The ACCC has said that while petrol prices remain low, margins are at record highs as the competition watchdog looks to target major petrol retailers.
In the June quarter of 2020, the average price of petrol fell to its lowest level in more than 21 years – adjusted for inflation – as the COVID-19 pandemic hit oil prices in a dramatic fashion.
The consumer watchdog has taken aim at retailers in its latest petrol monitoring report that showed an average price across major cities like Sydney, Melbourne, Brisbane, Adelaide and Perth of $1.09 was down 28.8 cents-per-litre than the previous March quarter of 2020.
A record drop in demand for crude oil caused the price of Mogas 95 – the Asia-Pacific benchmark for refined petrol – to drop by 22.3 cents-per-litre, which saw the average retail price of petrol in Australia to drop dramatically.
“Due to much lower Mogas 95 prices, the June quarter 2020 was the first time in four years that taxes which includes excise and the GST, made up a larger proportion of the total retail price of petrol than the refined petrol itself,” writes the ACCC.
Chair of the ACCC, Rod Sims noted that “Mogas prices are influenced by global crude oil prices, and as well as concerns about the COVID-19 pandemic it was the breakdown in talks between the OPEC cartel and other major oil producing nations in March 2020 that caused oil prices to collapse.”
“Lower crude oil prices are one of the few positives from current world events and drivers in Australia have enjoyed lower petrol prices on the back of it,” Sims said. Yet the commission remains critical of the record-high profit margins they’ve seen on petrol sold in Australia.
The ACCC notes in its report that “gross retail margins in the five largest cities remained high in the June quarter, and annual average gross retail margins in 2019-20 increase to the highest level since the ACCC began calculating them in 2002.”

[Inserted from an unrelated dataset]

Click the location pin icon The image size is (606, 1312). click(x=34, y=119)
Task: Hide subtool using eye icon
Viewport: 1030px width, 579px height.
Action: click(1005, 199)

According to the report, gross indicative retail differences – GIRDs – are the best indicator of a retailer’s profit margin on petroleum products, and across the same set of five major cities, the average GIRD was 14.7 cents-per-litre; 2.7 cents-per-litre higher than last year’s average.
Brisbane recorded the highest cent-per-litre profit margin of 16.8, with Perth recording the lowest at 12.3 cents-per-litre.
“Many Australian motorists benefited from lower petrol prices over the first half of this year, but we have some concerns about the higher gross margins that petrol retailers seem to be holding onto,” chair of the ACCC, Rod Sims said.
“There are some fixed costs involved in petrol retailing and it’s likely that businesses have increased gross retail margins, to some degree, to offset lower sales volumes.”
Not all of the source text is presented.